Par ailleurs, avec l’apparition de l’enfant, on redistribue les cartes générationnelles : on fait de sa mère une grand-mère, mais on reste une petite fille. Les espaces de sa propre cartographie sont à organiser : la petite fille comme contre exemple, la femme amoureuse, amie, qui lit et écrit, enfin la mère, qui n’est pas beaucoup plus que la somme des identités qui ne se sont non pas succédé mais qui s’entremêlent, et continuent d’évoluer. Car il est bien question de cela : chercher dans le passé les forces nécessaires au présent, et apprendre pour ne pas oublier (idée énoncée par un oncle de Liv Maria, dans le roman du même nom). C’est en apprenant à être mère qu’on affirme l’enfant que l’on est restée, que l’on rend hommage à l’avant-mère. Le temps n’est pas linéaire. Le corps de la femme peut se laisser pénétrer de ses différents instants.

Amerissage…

Julia Kerninon nous invite au voyage de son corps. Si le personnage féminin de Liv Maria se sentait profondément divisé – « La nuit, quand Flynn lui faisait l’amour dans le silence du sommeil de leurs enfants, elle ne parvenait pas à se dégager de cette vision de son propre corps comme un territoire déchiré entre plusieurs nations, avec la cicatrice de son opération, les traces de feutre des petits sur ses doigts, les marques de brûlure de la cuisine » , nous suivons ici le chemin d’une réconciliation. Petite, elle faillit se noyer emportée par le courant, au large de Long Island. Après quelques errances amoureuses, où elle se décrit constamment « petite », « soeur »,elle trouve le père de ses enfants avec cette impression divine de « rentrer dans son lit comme si [elle] rentrai[t] dans le lit d’une rivière où nager ». En perdant les eaux, elle eut le sentiment de devenir « une passagère clandestine » au sein de sa propre famille, mais enfin, avec l’arrivée de son dernier enfant, vient pour elle la certitude d’arrêter de vagabonder. Comme l’héroïne de Liv Maria, c’est en se lestant d’un deuxième enfant, en équilibrant le poids dans ses bras, qu’elle s’assure de se maintenir fermement au sol, de ne pas partir.

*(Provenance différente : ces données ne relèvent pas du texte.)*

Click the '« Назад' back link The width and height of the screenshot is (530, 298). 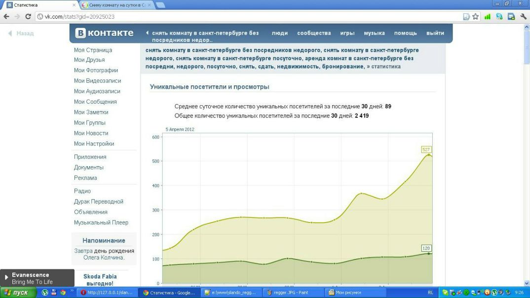point(21,34)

L’écriture de Julia Kerninon, tenue et directe, marie les contradictions apparentes (entre pudeur et impudeur, déstabilisation et ancrage, flottements et détermination) pour démêler les nombreuses strates d’elle-même, à l’instant présent et depuis sa naissance, comme elle démêlait les kilomètres de guirlande lumineuse avant son mariage. Elle nous fait le cadeau d’écrire un livre d’une sincérité troublante sur le corps résistant de la femme. Et pour finir sur un lieu commun qui n’en est pas moins poétique, son corps accouchant dont elle parvient à être fière devient pour elle un modèle d’écriture :

« si seulement mon écriture pouvait un jour rivaliser avec ça – si seulement mes phrases pouvaient avoir cette force et cette certitude, cette élégance, cette absence de retenue, et pourtant cette hauteur. Moi qui avais toujours méprisé mon corps, voilà qu’il me dépassait. »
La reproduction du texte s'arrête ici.